= Dataset entries =

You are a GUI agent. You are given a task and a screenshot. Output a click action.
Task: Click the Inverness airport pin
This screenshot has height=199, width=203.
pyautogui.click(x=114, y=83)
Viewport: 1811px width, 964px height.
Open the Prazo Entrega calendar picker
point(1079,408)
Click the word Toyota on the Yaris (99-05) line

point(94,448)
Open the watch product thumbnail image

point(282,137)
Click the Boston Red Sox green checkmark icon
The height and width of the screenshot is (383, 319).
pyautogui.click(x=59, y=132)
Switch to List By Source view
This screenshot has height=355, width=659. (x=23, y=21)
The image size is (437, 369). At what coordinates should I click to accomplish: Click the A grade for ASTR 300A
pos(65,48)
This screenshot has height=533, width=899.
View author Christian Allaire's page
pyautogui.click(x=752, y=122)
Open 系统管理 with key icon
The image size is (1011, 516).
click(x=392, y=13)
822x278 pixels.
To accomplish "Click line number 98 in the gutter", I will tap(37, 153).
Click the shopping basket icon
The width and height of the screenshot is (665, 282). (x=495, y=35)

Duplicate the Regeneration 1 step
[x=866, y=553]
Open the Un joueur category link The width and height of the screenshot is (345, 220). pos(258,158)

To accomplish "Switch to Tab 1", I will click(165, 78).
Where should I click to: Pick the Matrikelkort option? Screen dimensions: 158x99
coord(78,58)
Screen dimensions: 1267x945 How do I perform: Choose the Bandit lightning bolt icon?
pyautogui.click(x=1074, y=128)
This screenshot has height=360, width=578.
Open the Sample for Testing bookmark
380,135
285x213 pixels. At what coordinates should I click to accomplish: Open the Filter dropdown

= Your objective =
The answer must be a verbatim transcription of the entries above, from the first line through the line that contains "Viewport: 1811px width, 964px height.", and nothing more.

= Response to the exercise =
You are a GUI agent. You are given a task and a screenshot. Output a click action.
Task: Click the Inverness airport pin
This screenshot has height=199, width=203.
pyautogui.click(x=114, y=83)
Viewport: 1811px width, 964px height.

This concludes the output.